Postherpetic Neuralgia
Herpes zoster (shingles) is due to infection of the nervous system by varicella-zoster virus. About 15% of patients who develop shingles suffer from postherpetic neuralgia. This complication seems especially likely to occur in the elderly, when the rash is severe, and when the first division of the trigeminal nerve is affected. It also relates to the duration of the rash before medical consultation. A history of shingles and the presence of cutaneous scarring resulting from shingles aid in the diagnosis. Severe pain with shingles correlates with the intensity of postherpetic symptoms.

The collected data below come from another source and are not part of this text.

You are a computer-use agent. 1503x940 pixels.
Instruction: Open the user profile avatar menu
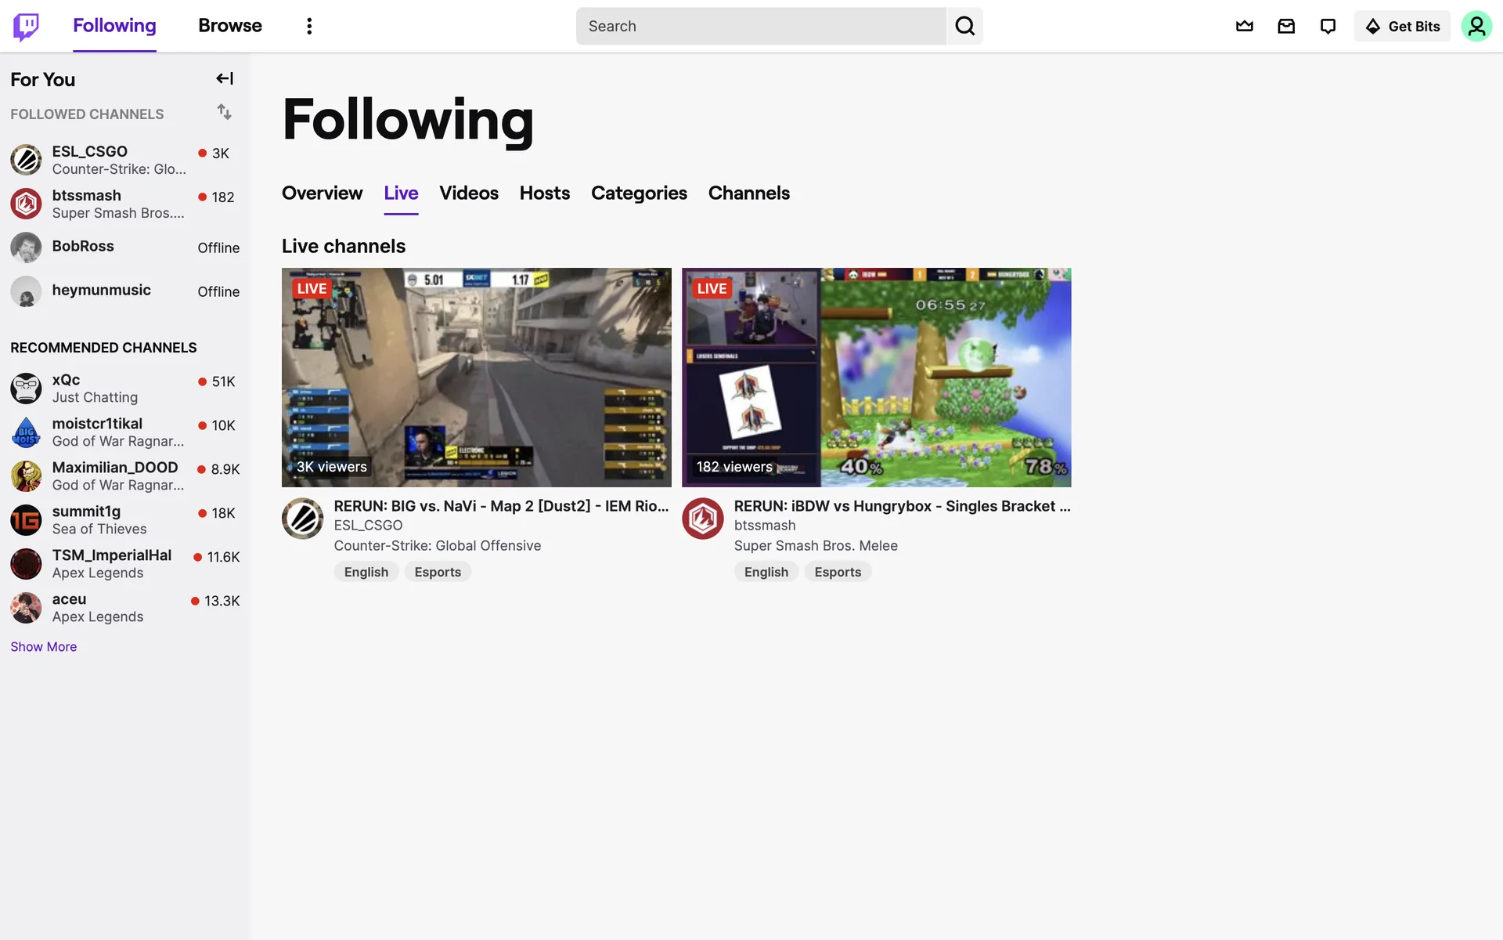(1476, 27)
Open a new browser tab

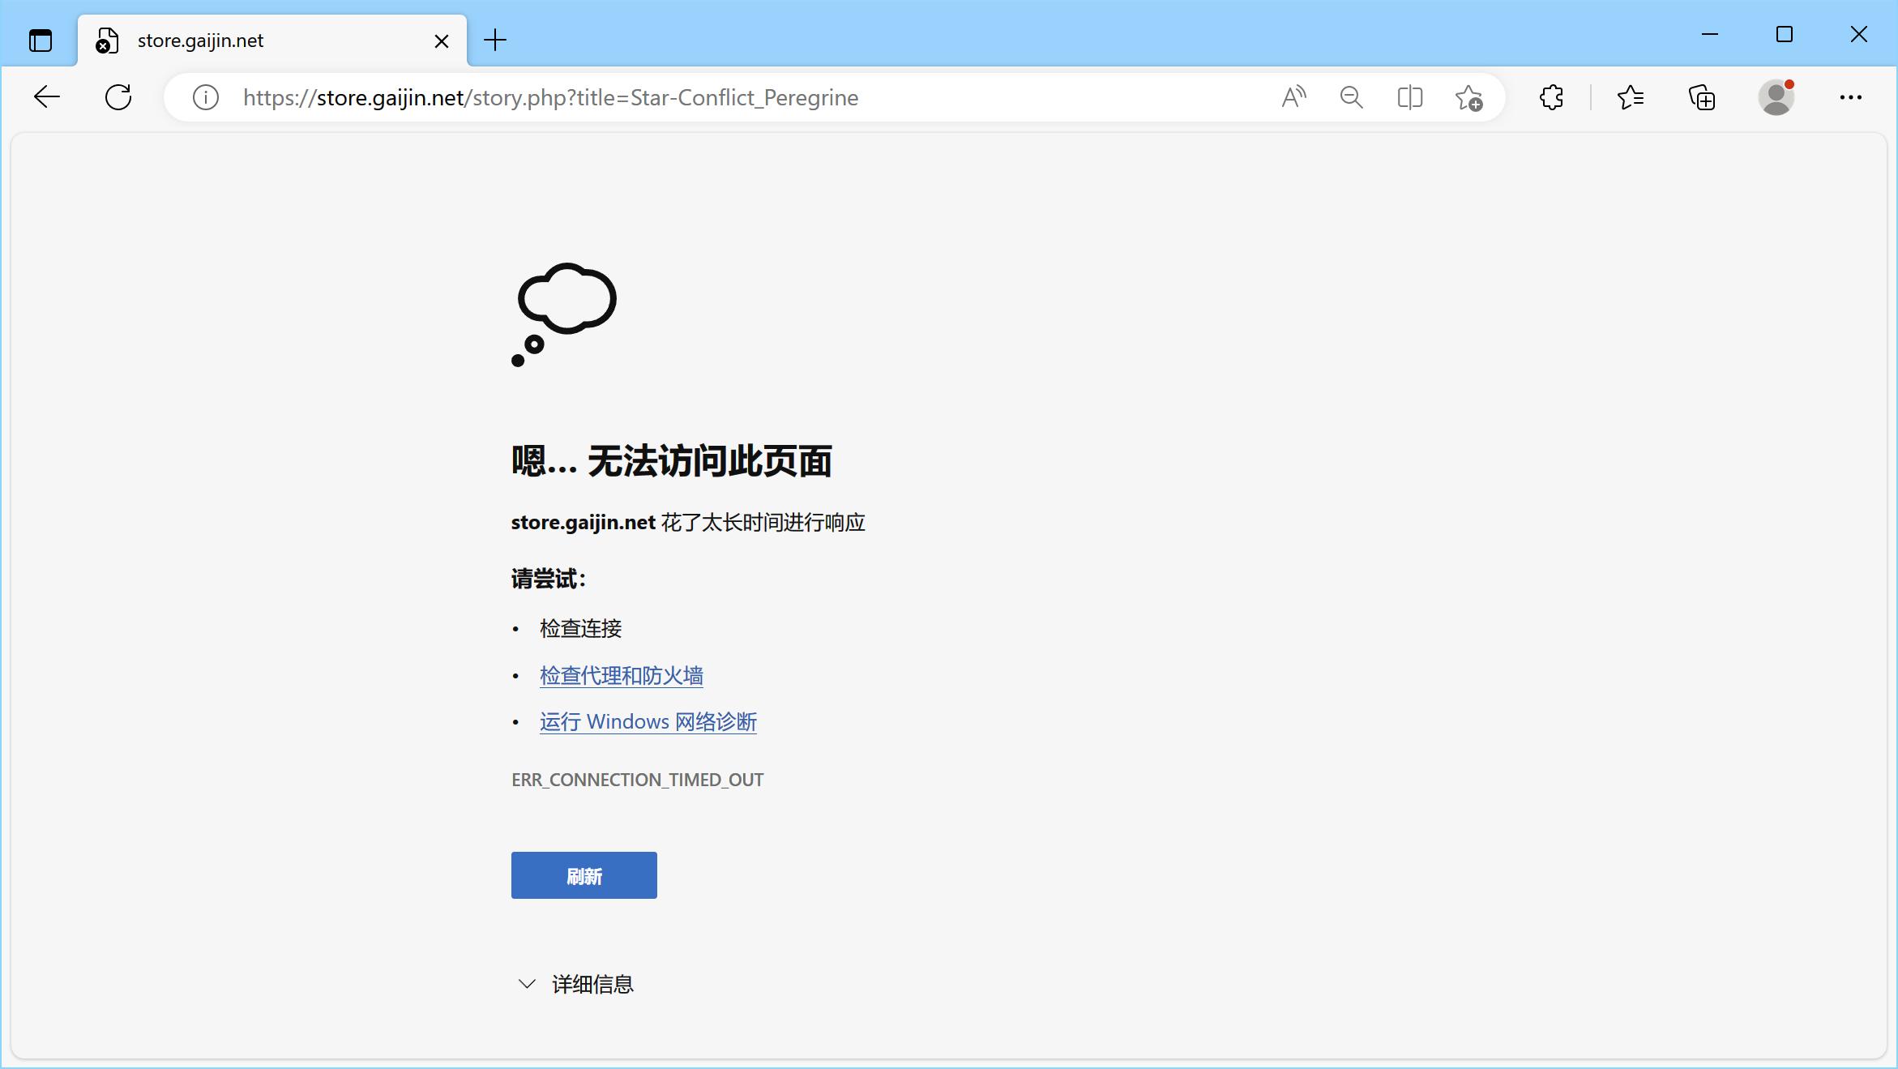click(495, 40)
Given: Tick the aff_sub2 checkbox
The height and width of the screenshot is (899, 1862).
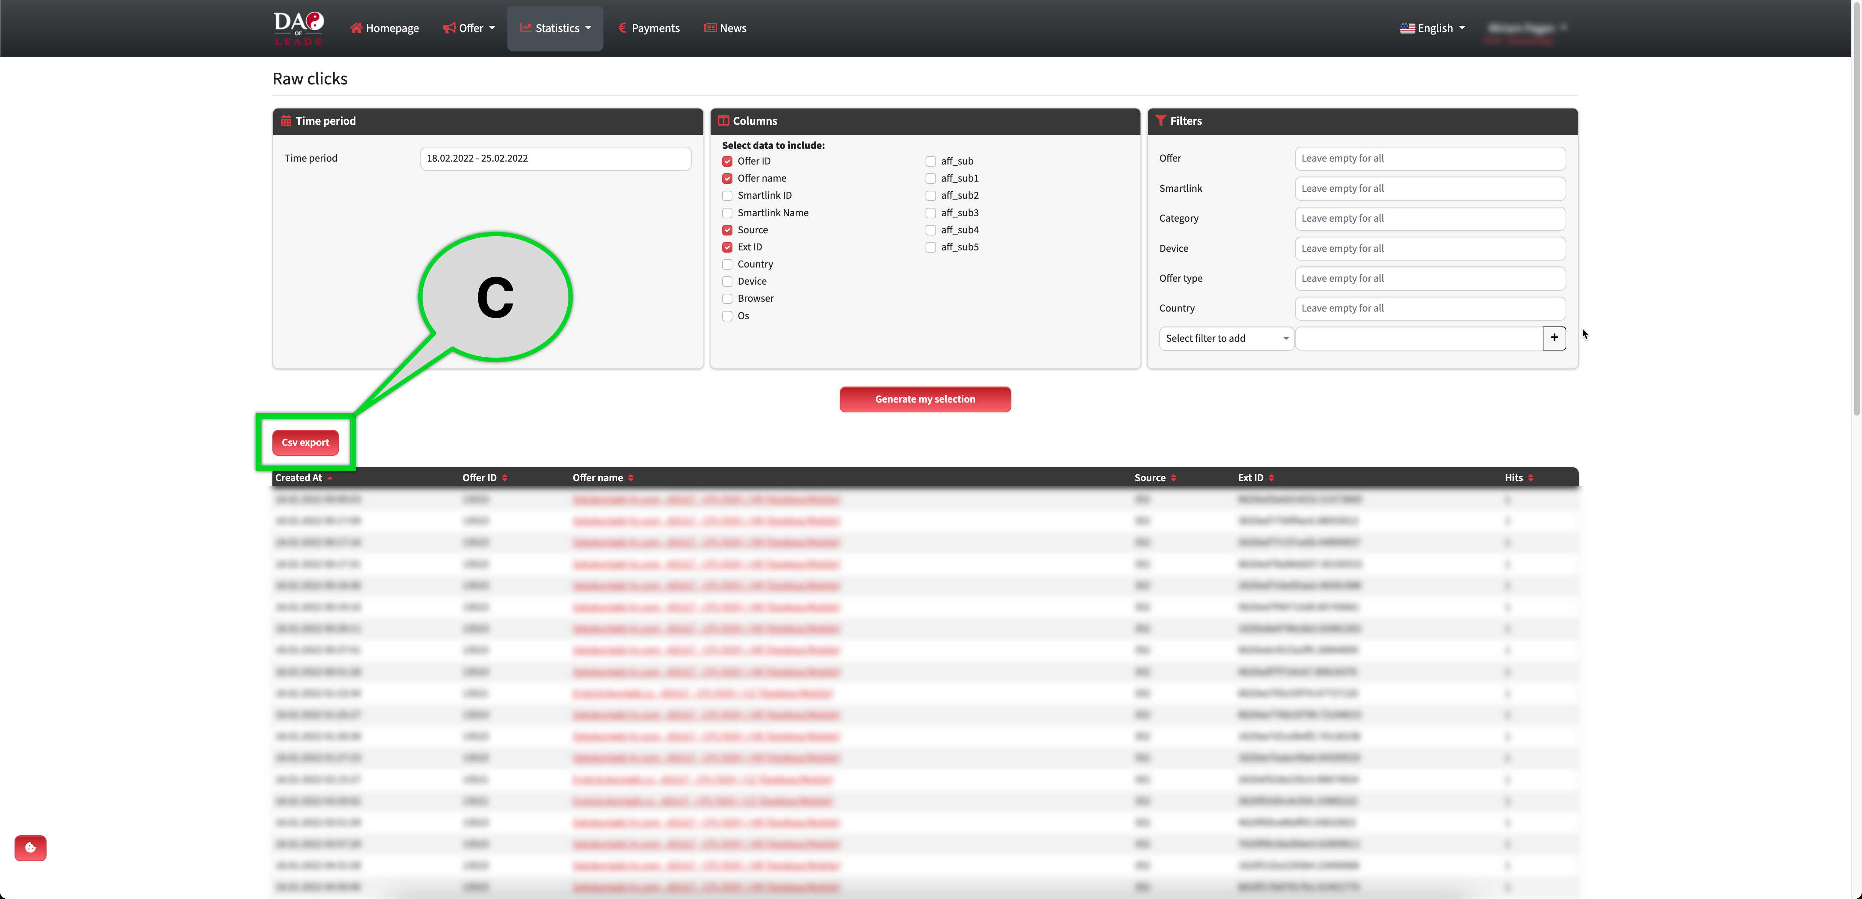Looking at the screenshot, I should pyautogui.click(x=930, y=196).
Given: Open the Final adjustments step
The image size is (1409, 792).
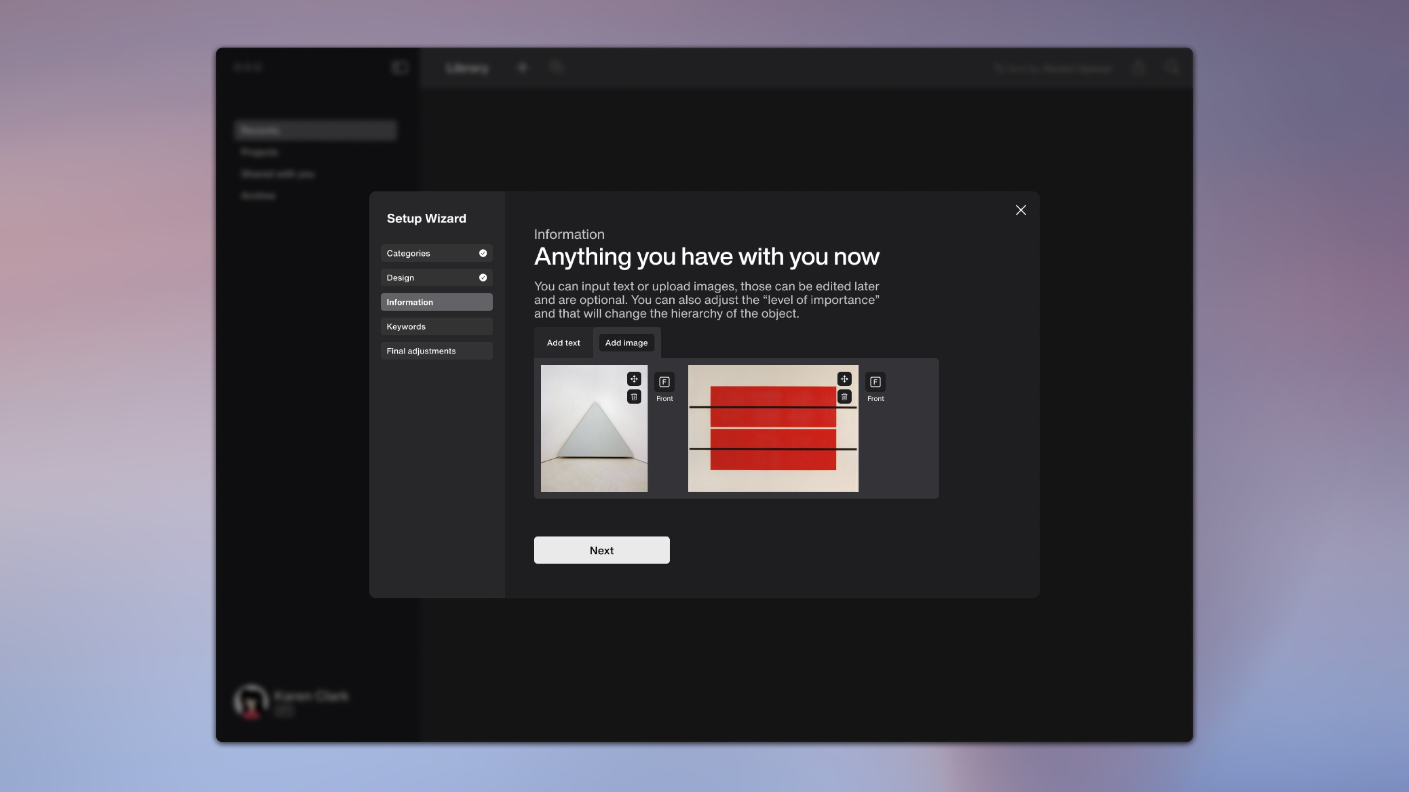Looking at the screenshot, I should (436, 351).
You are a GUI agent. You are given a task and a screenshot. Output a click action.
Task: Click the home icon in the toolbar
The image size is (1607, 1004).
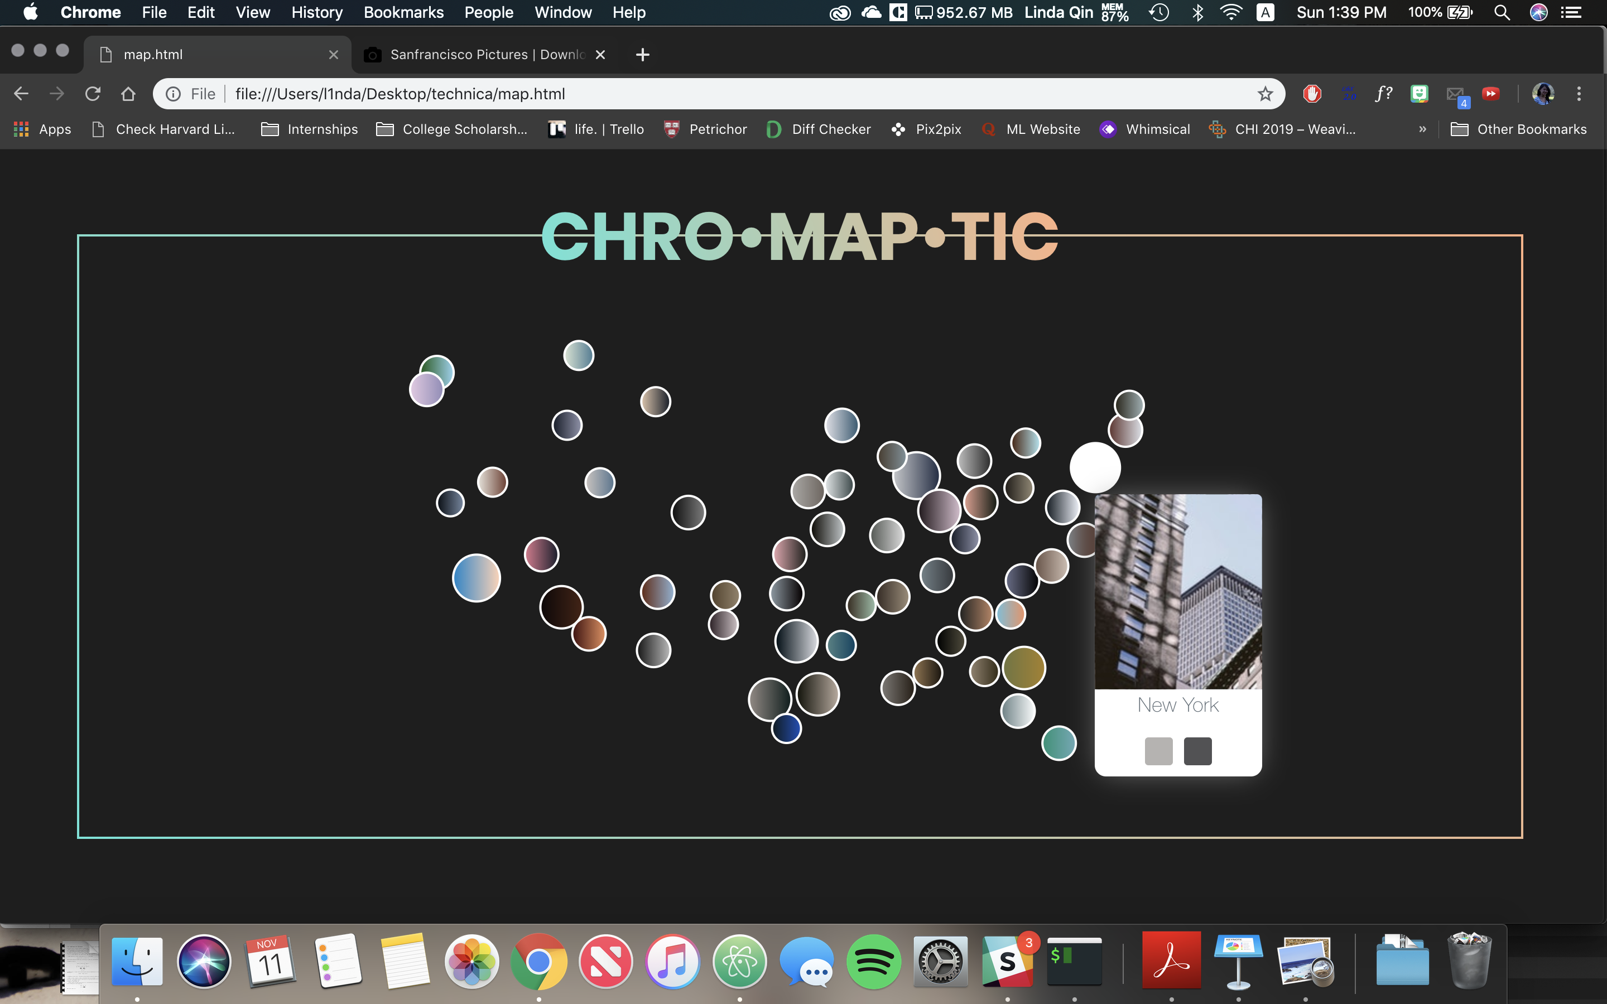tap(128, 94)
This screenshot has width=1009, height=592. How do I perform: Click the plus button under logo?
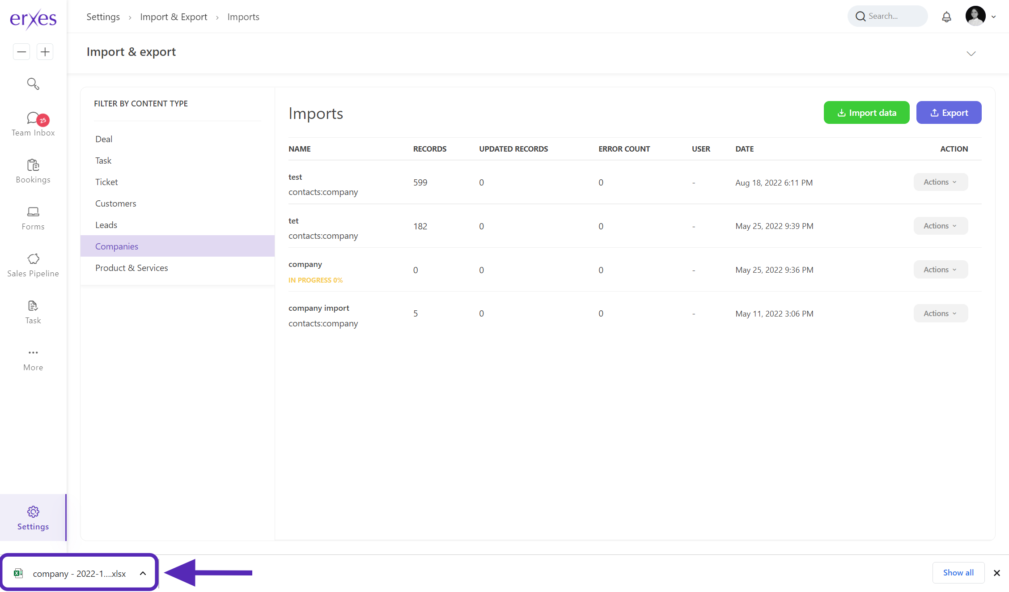45,52
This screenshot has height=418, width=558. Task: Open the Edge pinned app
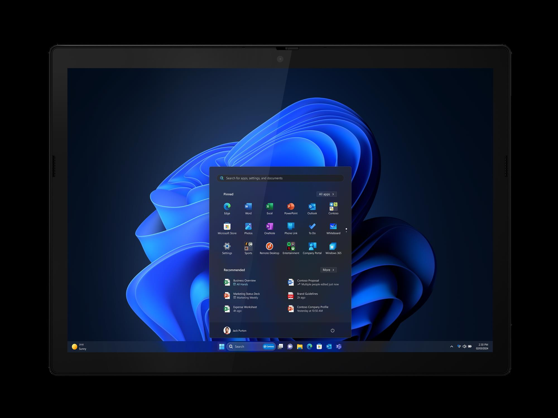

The incidence of postherpetic neuralgia may be reduced by the treatment of shingles with oral acyclovir or famciclovir, but this is disputed; systemic corticosteroids do not help. Zoster vaccine markedly reduces morbidity from herpes zoster and postherpetic neuralgia among older adults. Management of the established complication is essentially medical. If simple analgesics fail to help, a trial of a tricyclic antidepressant (eg, amitriptyline, up to 100–150 mg/d) in conjunction with a phenothiazine (eg, perphenazine, 2–8 mg/d) is often effective. Other patients respond to carbamazepine (up to 1200 mg/d), phenytoin (300 mg/d), or gabapentin (up to 3600 mg/d), or pregabalin (up to 300 mg/d). A combination of gabapentin and morphine taken orally may provide better analgesia at lower doses of each agent than either taken alone. Topical application of capsaicin cream (eg, Zostrix, 0.025%) is sometimes helpful, perhaps because of depletion of pain-mediating peptides from peripheral sensory neurons, and topical lidocaine (5%) is also worthy of trial. The administration of live-attenuated zoster vaccine to patients over the age of 60 years is important in preventing the occurrence of herpes zoster and thus of postherpetic neuralgia.